- INFORMATION SHOWN
■ ■ ■ ■

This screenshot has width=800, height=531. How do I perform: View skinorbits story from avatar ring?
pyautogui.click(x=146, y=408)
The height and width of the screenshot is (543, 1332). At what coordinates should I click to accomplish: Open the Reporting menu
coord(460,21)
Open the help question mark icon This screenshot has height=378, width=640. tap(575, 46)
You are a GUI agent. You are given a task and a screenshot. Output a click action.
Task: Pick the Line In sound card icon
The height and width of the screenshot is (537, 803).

■ ■ ■ ■

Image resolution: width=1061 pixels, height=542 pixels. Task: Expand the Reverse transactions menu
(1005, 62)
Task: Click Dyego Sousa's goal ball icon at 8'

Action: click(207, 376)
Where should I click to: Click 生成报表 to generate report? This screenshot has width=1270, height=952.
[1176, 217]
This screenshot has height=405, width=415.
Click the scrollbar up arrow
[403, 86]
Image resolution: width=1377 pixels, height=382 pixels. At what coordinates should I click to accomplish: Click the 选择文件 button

■ ■ ■ ■

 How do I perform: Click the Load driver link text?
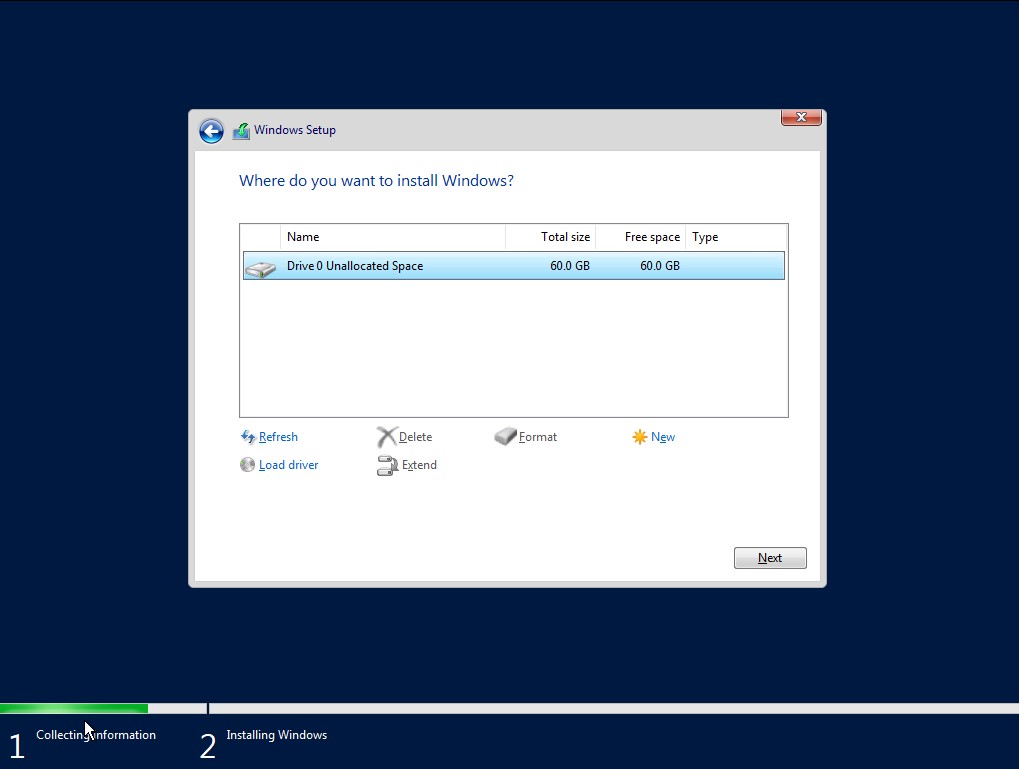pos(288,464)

■ ■ ■ ■

- EXERCISE PROMPT
Your reply is to repeat, unchanged, the lines above running from the one with "Task: Pick the Line In sound card icon" up to and including the one with "The height and width of the screenshot is (537, 803).".

- RESPONSE BELOW
Task: Pick the Line In sound card icon
The height and width of the screenshot is (537, 803).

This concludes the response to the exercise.